### PASSAGE PROVIDED ###

I’m a fan of horror films: they remind me that things could always be worse, and if everything goes to pot I’m safe in the knowledge that I haven’t yet had to saw off my own foot. My late night decision to watch Mia Farrow and her fabulous pixie cut get knocked up by the devil always comes back to haunt me though: anytime my best friend abandons our place of residence for the week I’m left feeling like Drew Barrymore and the remains of her burnt popcorn.
Sure, there are perks to being in the house alone: just this morning I peed with the door open and danced around the kitchen in my underwear listening to Demi Lovato: I’m sure the neighbours loved that. Unfortunately, I haven’t yet developed a fool-proof plan to deal with the killer spiders that everyone on Facebook insists on posting about multiple times a day.
I’ve tried almost everything, from locking said spider in the kitchen and deciding this is the month I’m going to go on the ‘I can’t get to the fridge’ diet, to jumping over the sofa, screaming and hoping the mere sound of my voice sends every spider in the vicinity running for miles: nothing seems to work! I’ll just have to implement the only spider capturing method that’s ever really worked for me: asking a stranger from the flat upstairs to do it instead: Neve Campbell would be so proud.

### DATASET CONTENT ###

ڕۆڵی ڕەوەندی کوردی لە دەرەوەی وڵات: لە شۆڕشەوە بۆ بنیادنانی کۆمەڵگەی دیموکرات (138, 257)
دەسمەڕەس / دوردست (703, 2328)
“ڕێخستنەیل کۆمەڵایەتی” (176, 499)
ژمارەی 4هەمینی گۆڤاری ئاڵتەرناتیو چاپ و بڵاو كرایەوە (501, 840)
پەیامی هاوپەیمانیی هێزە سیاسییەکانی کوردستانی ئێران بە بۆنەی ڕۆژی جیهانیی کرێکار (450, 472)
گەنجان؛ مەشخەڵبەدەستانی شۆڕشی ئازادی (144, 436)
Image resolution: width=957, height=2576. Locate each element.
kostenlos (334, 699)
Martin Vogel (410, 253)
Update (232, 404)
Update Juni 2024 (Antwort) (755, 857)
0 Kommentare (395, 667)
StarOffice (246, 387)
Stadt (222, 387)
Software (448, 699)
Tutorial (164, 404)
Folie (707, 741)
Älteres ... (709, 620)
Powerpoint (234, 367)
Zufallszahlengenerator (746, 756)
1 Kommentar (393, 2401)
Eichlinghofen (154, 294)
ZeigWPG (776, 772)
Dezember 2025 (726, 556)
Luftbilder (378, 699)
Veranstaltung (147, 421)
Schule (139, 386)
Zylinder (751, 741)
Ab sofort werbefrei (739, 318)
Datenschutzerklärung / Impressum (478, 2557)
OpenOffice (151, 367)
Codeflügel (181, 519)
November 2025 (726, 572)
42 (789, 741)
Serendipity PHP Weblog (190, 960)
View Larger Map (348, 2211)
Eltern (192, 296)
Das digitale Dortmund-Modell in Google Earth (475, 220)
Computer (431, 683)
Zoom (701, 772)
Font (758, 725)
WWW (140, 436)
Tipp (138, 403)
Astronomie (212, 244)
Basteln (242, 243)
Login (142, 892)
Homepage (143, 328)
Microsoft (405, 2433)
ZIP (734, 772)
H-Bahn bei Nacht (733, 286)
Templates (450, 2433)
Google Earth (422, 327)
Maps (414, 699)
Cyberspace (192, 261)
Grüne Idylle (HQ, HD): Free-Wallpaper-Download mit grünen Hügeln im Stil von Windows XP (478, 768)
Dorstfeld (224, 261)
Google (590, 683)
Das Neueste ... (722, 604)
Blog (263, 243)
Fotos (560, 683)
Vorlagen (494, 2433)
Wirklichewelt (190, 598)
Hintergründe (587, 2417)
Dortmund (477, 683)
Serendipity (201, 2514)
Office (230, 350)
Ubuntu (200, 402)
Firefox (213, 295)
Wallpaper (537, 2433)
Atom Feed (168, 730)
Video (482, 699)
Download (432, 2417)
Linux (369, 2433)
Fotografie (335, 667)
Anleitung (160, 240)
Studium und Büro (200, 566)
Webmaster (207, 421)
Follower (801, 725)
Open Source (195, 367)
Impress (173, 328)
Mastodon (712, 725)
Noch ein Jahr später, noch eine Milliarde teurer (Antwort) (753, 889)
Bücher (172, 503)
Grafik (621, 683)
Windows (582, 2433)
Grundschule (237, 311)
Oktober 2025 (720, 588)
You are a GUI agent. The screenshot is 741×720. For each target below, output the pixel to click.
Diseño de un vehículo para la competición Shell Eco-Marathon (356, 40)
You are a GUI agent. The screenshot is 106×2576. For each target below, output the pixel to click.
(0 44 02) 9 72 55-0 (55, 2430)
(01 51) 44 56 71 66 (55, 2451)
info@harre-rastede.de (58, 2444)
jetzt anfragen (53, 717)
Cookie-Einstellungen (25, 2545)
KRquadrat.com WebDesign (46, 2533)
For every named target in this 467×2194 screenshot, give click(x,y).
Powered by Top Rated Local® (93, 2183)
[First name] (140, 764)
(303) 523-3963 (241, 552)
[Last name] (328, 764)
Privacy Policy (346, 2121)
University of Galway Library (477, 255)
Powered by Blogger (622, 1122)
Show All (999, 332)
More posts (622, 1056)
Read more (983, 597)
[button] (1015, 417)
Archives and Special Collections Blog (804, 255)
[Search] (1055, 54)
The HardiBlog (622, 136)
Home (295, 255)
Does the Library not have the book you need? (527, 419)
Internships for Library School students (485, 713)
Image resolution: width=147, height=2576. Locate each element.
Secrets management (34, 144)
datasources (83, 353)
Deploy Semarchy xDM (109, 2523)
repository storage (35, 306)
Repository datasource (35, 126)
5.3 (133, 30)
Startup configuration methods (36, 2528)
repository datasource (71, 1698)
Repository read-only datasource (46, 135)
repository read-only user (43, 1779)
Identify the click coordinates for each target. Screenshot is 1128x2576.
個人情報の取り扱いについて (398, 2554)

###

WHAT THE EXERCISE ASKS:
Pick up the essay about being home alone and scared of spiders right after its last sentence, and continue it in the same voice.

WRITTEN RESPONSE:
It’s been over two months since I’ve written anything of substance. The only form of writing I’ve done as of late is texting my best friend to ask her when she would be returning home to give me attention. Just like Justin Bieber, I’m a shell of my former self. I even had to google the word ‘Bieber’ to check I’d spelt it correctly, which might actually be an indication that I’ve not lost the plot quite yet. Like bingo calling or riding a bike, it’s been so long since I’ve done it, I can barely remember how.
On multiple occasions I’ve torn myself away from my beloved Gilmore Girls boxset and bag of doritos to try and document my thought processes and interesting events that have happened to me in recent weeks. I sit at my laptop, fingers poised to write something quirky and relatable with just the faintest hint of indignation when I have the terrible realisation that I have nothing interesting to write about: fascinating tales about spending a Saturday morning with toothpaste in my eye isn’t going to make J.K Rowling start quaking in her boots.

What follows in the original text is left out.